*** Opening of Information supplied ***

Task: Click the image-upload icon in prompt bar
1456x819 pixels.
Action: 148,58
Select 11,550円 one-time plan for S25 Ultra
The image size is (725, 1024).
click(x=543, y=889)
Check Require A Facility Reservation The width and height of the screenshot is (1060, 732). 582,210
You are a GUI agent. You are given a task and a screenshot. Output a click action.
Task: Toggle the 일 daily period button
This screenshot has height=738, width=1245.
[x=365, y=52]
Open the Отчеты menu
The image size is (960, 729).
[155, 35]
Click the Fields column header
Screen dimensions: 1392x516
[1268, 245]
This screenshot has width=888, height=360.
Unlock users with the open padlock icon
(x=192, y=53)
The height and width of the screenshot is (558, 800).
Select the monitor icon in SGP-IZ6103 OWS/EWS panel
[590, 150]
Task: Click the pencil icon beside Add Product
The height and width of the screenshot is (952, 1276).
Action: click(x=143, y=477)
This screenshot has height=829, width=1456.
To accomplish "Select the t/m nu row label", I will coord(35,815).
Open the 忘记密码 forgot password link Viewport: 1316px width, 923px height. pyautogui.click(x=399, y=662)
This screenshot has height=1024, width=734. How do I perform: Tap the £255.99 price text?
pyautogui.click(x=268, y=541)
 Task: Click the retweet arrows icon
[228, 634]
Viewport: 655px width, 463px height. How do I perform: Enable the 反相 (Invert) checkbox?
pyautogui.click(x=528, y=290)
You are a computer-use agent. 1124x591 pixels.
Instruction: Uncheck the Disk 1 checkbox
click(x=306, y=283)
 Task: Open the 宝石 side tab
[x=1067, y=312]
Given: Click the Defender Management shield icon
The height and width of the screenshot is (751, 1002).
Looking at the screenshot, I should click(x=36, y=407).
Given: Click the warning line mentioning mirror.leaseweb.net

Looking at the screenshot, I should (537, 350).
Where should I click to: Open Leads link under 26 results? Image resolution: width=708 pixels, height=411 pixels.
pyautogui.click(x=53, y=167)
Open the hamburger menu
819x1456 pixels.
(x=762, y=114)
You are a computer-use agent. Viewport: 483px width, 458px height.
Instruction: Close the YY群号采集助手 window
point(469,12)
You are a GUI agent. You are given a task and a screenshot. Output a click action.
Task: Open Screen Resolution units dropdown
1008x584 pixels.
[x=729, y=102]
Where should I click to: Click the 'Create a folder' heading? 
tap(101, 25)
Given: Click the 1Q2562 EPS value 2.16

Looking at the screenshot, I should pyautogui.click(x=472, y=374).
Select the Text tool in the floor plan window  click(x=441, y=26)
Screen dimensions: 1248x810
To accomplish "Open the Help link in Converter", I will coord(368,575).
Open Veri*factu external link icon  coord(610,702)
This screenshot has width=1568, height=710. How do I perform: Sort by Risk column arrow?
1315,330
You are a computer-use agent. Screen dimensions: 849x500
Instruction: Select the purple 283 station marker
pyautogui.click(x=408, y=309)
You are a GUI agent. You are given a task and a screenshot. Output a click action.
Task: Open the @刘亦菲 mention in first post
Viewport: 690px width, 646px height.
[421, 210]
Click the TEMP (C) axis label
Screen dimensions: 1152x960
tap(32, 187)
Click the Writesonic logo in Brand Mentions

*** Close of Information supplied ***

- What needs to be done -
Output the line containing "Open Veri*factu external" and every line after it through the final line of the records above, exactly as written and nothing else.

- Solution -
Open Veri*factu external link icon  coord(610,702)
This screenshot has width=1568, height=710. How do I perform: Sort by Risk column arrow?
1315,330
You are a computer-use agent. Screen dimensions: 849x500
Instruction: Select the purple 283 station marker
pyautogui.click(x=408, y=309)
You are a GUI agent. You are given a task and a screenshot. Output a click action.
Task: Open the @刘亦菲 mention in first post
Viewport: 690px width, 646px height.
[421, 210]
Click the TEMP (C) axis label
Screen dimensions: 1152x960
tap(32, 187)
Click the Writesonic logo in Brand Mentions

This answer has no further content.